Medium Story and Hopes
This sad and strange story is why I’m here writing on Medium today. Is it so wrong to just want to write an article that someone may read? It may be that someone even wants to follow me. Don’t get me wrong, I love blogging, yet I find writing serious articles there feels like writing in complete obscurity. Anymore, I just use my blog as a blog, that is, I just share videos and other media items there and talk about them.
Let me explain what is going on with my Medium account here. You may notice some articles here that seem like content articles for businesses. That is part of the scrambled blogger thing I’m trying to explain. Business and Society Articles was started to place my recycled content articles that were rejected from being bought by businesses. I haven’t been content writing now for around 4 years, so now there are some golf and music articles here too. Doesn’t this seem confusing? It does to me. I’ll explain.
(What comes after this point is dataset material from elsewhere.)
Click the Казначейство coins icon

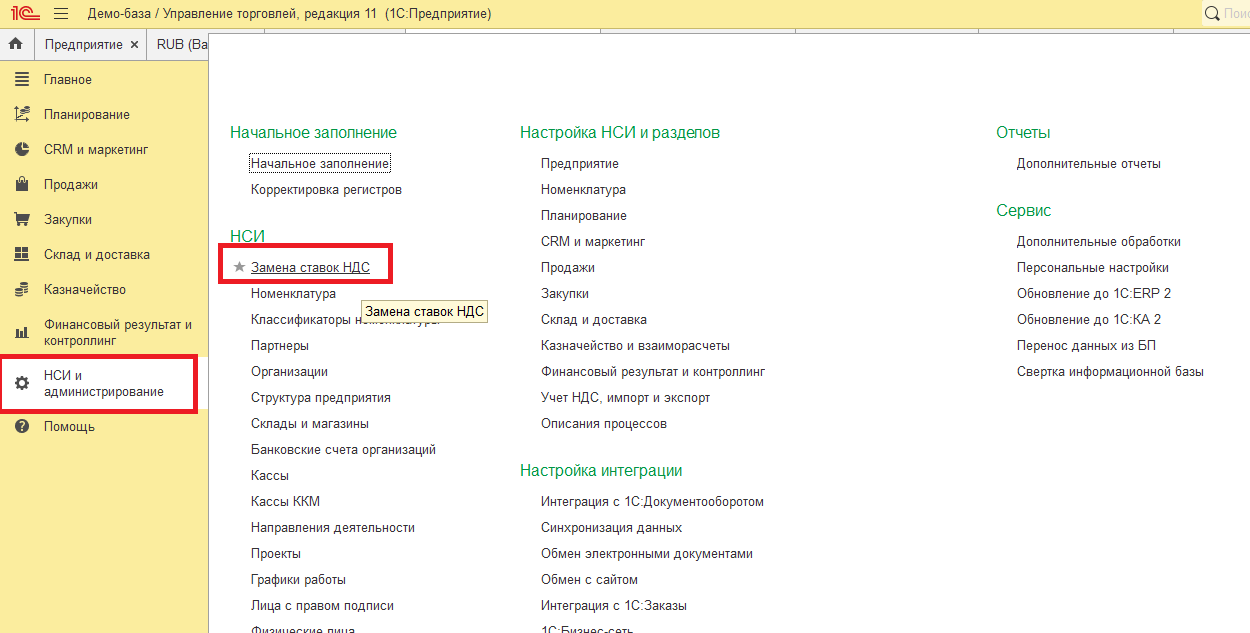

I have a blog called Better Golfing Days, plus I’m a musician who has a blog called Robbie Lowdown0 Music. These are non-objectionable articles I felt were safe here at Medium. See, I used to have another Medium account where I placed all my blogs, including the conspiratorial ones. This didn’t work out, so now I have this account that uses my real name.
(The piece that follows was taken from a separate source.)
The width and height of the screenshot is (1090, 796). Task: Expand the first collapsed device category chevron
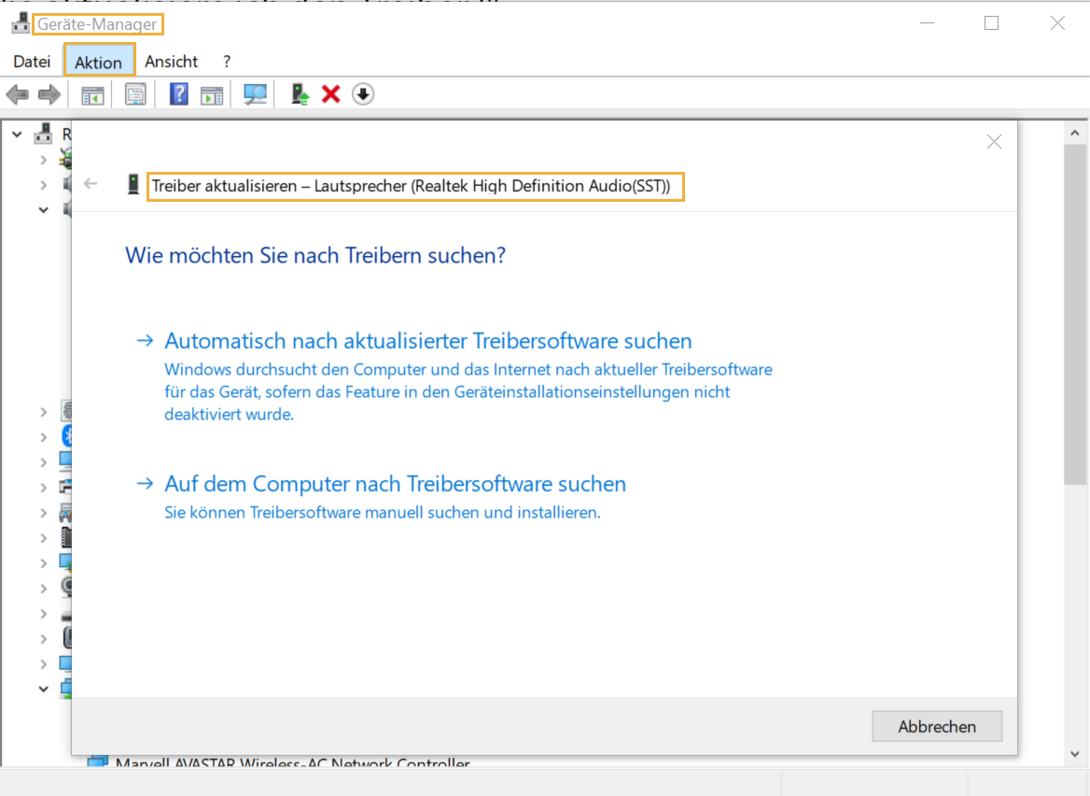pos(43,158)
The entire writing online journey is scrambled because of these things. I write under a pseudonym with my blogs, except for the one this account represents. It isn’t hard to find my real name considering I even include it in my contact information, yet this is how I started so many years ago. At this point, how do I proceed is the question?
See, I’m not very good at being scrambled, I like organization and things that make sense. I like to give readers a clear understanding of things. Now, I find myself with all kinds of writing efforts all over the internet, and none that really satisfy my writing ambitions. This is why I’m writing here at Medium today.
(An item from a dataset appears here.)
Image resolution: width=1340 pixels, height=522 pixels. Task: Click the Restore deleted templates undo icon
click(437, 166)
Maybe I can just come here and write about different things that interest me and I can find a place to call home. Yes, I can still blog media items of interest and syndicate my articles from here on my blogs, yet maybe Medium is someplace respectable that I can call home? I’m even a member now so I can read other people’s writings, support them, and get more involved. I have so many things to say and write about, maybe this is the place I can finally settle.
I’ve been writing another eBook; it will be 50k words when it is over, that is the only real defining aspect of it other than being a creative journalistic effort with some semblance of poetry in areas. Not sure what I will call it. So far, I’ve written around 15k words.
You’ll have to excuse me for this article being too much about my writing, yet maybe it will be useful to someone, as it explains the experience of an obscure online writer who has written even thousands of articles online in many different forms to find himself here with a scrambled blogging brain. There are likely many out there like myself who have put significant effort into their writing, yet find themselves wearing thin when that extra effort is needed to get over the top to some dreamy area of writing success. Already, I’ve been more of a success than I thought I would be, yet I can’t say I’ve been fulfilled with my own efforts. Essentially, like any writer, I just want an audience that appreciates my efforts and the journey it brings me on.
I’m not a privileged writer trying to make everyone envious of my fantastical lifestyle, nor an overly intellectual snob that wants everyone to feel inferior to my writing prowess, nor even a self-righteous know it all who wants to berate the ignorant for their willing sloth and ambivalence. Rather, I’m just a writer who wants to express himself through words, to share what I find interesting, helpful, and profound in this life and world we are all sharing. Hopefully, this sounds good to some people and they will follow this poor writer with a scrambled blogging brain.